## EXERCISE DESCRIPTION
Rewrite the material below, changing every "Identify the location of" to "Locate" and leaving everything else unchanged.

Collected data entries
★ ★ ★

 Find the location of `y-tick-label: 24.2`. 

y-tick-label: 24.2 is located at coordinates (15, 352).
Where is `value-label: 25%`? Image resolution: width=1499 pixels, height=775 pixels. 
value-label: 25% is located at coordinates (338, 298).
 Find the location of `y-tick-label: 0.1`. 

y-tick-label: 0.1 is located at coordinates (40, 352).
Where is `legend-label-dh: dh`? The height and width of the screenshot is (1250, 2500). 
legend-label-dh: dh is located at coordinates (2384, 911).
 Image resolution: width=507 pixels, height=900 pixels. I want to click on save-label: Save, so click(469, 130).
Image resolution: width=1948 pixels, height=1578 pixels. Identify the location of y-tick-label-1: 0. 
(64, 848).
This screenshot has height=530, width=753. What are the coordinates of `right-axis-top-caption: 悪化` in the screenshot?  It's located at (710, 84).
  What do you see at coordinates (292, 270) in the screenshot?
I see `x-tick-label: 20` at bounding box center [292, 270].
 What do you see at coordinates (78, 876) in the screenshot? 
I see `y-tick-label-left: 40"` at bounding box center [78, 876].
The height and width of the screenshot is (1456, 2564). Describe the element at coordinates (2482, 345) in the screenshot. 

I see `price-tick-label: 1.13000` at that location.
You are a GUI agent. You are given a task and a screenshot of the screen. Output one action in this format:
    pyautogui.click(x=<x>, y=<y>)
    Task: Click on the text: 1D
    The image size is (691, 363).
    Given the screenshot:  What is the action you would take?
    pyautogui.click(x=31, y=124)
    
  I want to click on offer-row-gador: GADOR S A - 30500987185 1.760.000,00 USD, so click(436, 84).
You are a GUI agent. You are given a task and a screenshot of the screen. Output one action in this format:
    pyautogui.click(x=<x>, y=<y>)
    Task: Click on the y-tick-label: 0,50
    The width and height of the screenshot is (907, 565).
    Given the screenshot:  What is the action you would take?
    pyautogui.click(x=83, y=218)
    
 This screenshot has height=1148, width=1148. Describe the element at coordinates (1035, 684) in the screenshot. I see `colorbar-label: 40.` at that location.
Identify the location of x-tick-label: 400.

★ ★ ★

## EXPECTED ANSWER
 Find the location of `y-tick-label: 24.2`. 

y-tick-label: 24.2 is located at coordinates (15, 352).
Where is `value-label: 25%`? Image resolution: width=1499 pixels, height=775 pixels. 
value-label: 25% is located at coordinates (338, 298).
 Find the location of `y-tick-label: 0.1`. 

y-tick-label: 0.1 is located at coordinates (40, 352).
Where is `legend-label-dh: dh`? The height and width of the screenshot is (1250, 2500). 
legend-label-dh: dh is located at coordinates (2384, 911).
 Image resolution: width=507 pixels, height=900 pixels. I want to click on save-label: Save, so click(469, 130).
Image resolution: width=1948 pixels, height=1578 pixels. Locate y-tick-label-1: 0. 
(64, 848).
This screenshot has height=530, width=753. What are the coordinates of `right-axis-top-caption: 悪化` in the screenshot?  It's located at (710, 84).
  What do you see at coordinates (292, 270) in the screenshot?
I see `x-tick-label: 20` at bounding box center [292, 270].
 What do you see at coordinates (78, 876) in the screenshot? 
I see `y-tick-label-left: 40"` at bounding box center [78, 876].
The height and width of the screenshot is (1456, 2564). Describe the element at coordinates (2482, 345) in the screenshot. 

I see `price-tick-label: 1.13000` at that location.
You are a GUI agent. You are given a task and a screenshot of the screen. Output one action in this format:
    pyautogui.click(x=<x>, y=<y>)
    Task: Click on the text: 1D
    The image size is (691, 363).
    Given the screenshot:  What is the action you would take?
    pyautogui.click(x=31, y=124)
    
  I want to click on offer-row-gador: GADOR S A - 30500987185 1.760.000,00 USD, so click(436, 84).
You are a GUI agent. You are given a task and a screenshot of the screen. Output one action in this format:
    pyautogui.click(x=<x>, y=<y>)
    Task: Click on the y-tick-label: 0,50
    The width and height of the screenshot is (907, 565).
    Given the screenshot:  What is the action you would take?
    pyautogui.click(x=83, y=218)
    
 This screenshot has height=1148, width=1148. Describe the element at coordinates (1035, 684) in the screenshot. I see `colorbar-label: 40.` at that location.
Locate x-tick-label: 400.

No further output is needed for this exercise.